| Extrait choisi |
+ + +
Dans notre cas, l’effet étudié est l’effet de la schizophrénie sur la mémoire. Or, cette pathologie varie selon le pays, les patients, la méthode d’étude etc… Ainsi, le modèle aléatoire est choisi pour les méta-analyses.
Effet standardisé
Une définition et les calculs théoriques de l’estimation de l’effet standardisé commun sont donnés dans le « Manuel pratique de méta-analyse des essais thérapeutiques », de Michel Cucherat :
« Un modèle aléatoire pour les effets standardisés a été proposé par Hedges. Ce modèle suppose que les vrais effets standardisés δi de chaque essai ne sont pas tous identiques entre eux, mais au contraire variables et distribués suivant une loi normale. Ce modèle revient à considérer les δi comme des réalisations d’une variable aléatoire gaussienne γde moyenne η et de variance σ². »
Nous estimons l’estimateur de l’effet standardisé pour chaque essai di ainsi que l’estimateur de l’effet standardisé commun d avec la fonction metacont sous R
Biais de publication
La méta-analyse doit, en principe, regrouper la totalité des articles qui traitent du critère étudié. Mais comme il existe des essais non publiés, cette exhaustivité est difficile à atteindre et fait courir le risque d’un biais qu’on appelle biais de publication.
Ce dernier peut être détecté graphiquement dans un graphique en entonnoir (funnel plot).
Un funnel plot est un diagramme de dispersion des estimations de l’effet par rapport à une mesure de précision de l’étude, ici l’erreur type (Standard error). Une asymétrie dans l’entonnoir peut être le signe d’un biais de publication. La fonction sous R utilisée est la fonction funnel. Un test permet également de conclure à une asymétrie, il s’agit du test d’asymétrie metabias sur R, avec comme hypothèse nulle : H0 : « il n’y a pas d’asymétrie ».
Cependant, juger de l’asymétrie dans un funnel plot peut être difficile. On considère donc d’autres moyens d’évaluer le risque de biais de publication. Il s’agit de deux analyses de sensibilité :
• Trim-and-fill
• Fail-Safe N
La méthode Trim-and-fill estime le nombre d’études, en faveur de l’absence d’effet, manquantes dans la méta-analyse. Pour cela on tape la ligne de commande trimfill sous R.
+ + +
| Données fournies |

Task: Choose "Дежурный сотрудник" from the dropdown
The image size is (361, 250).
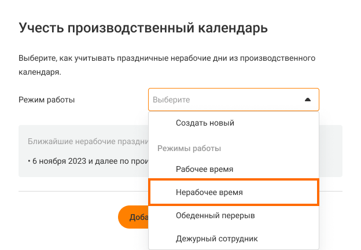Action: (216, 238)
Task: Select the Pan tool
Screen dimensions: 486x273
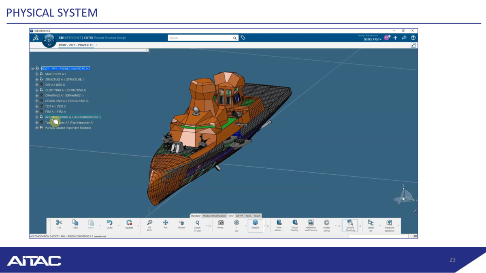Action: tap(165, 224)
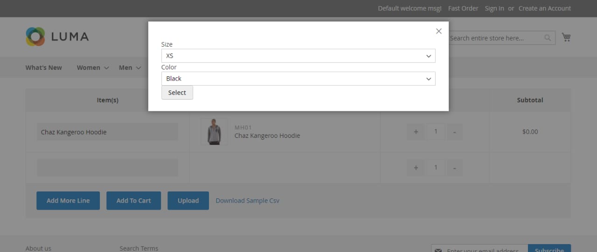Image resolution: width=597 pixels, height=252 pixels.
Task: Decrease quantity for Chaz Kangeroo Hoodie
Action: (x=454, y=132)
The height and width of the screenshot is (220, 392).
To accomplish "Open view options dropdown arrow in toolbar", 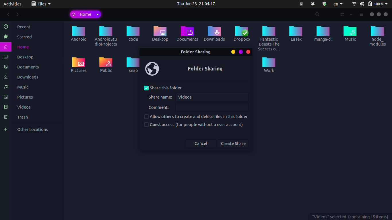I will pyautogui.click(x=351, y=14).
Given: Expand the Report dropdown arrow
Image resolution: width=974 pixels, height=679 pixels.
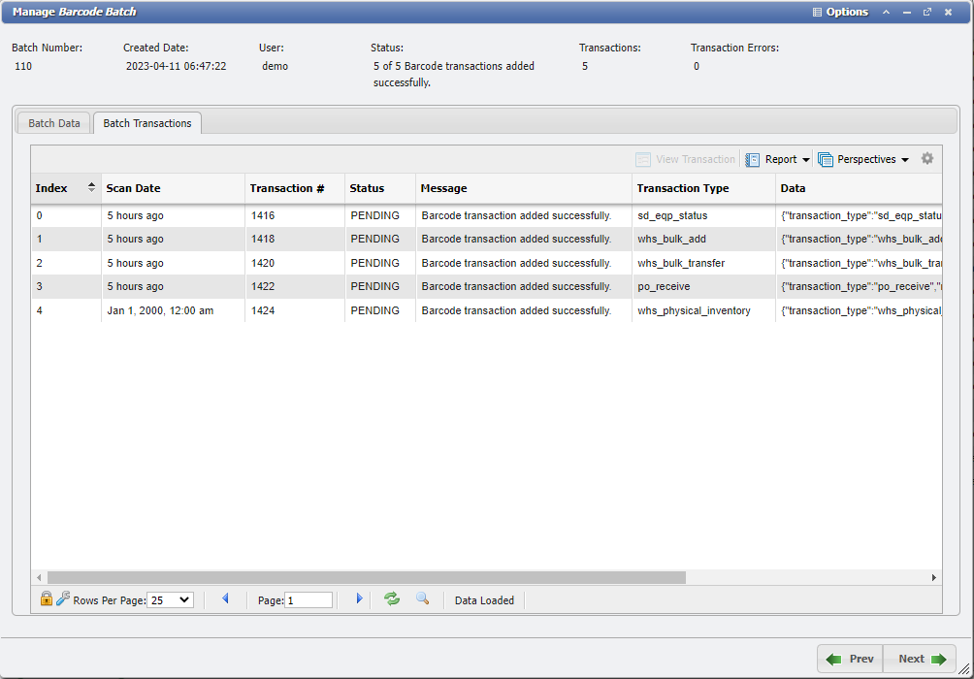Looking at the screenshot, I should 807,158.
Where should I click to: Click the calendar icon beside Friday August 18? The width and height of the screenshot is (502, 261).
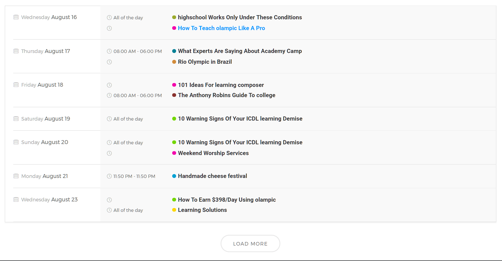16,85
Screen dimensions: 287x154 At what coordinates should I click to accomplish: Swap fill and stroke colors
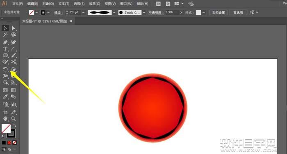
+ + +
| Consignes de l'exercice |
A: D'après l'extrait, pourquoi le modèle aléatoire est-il retenu pour les méta-analyses sur l'effet de la schizophrénie sur la mémoire ? Répondez en une à trois phrases.
B: Selon l'extrait, quelle fonction sous R est utilisée pour le funnel plot ?

| Vos réponses écrites |
A: Le modèle aléatoire est retenu parce que cette pathologie varie selon le pays, les patients, la méthode d'étude, etc. L'effet étudié n'est donc pas supposé identique d'un essai à l'autre.

B: La fonction funnel.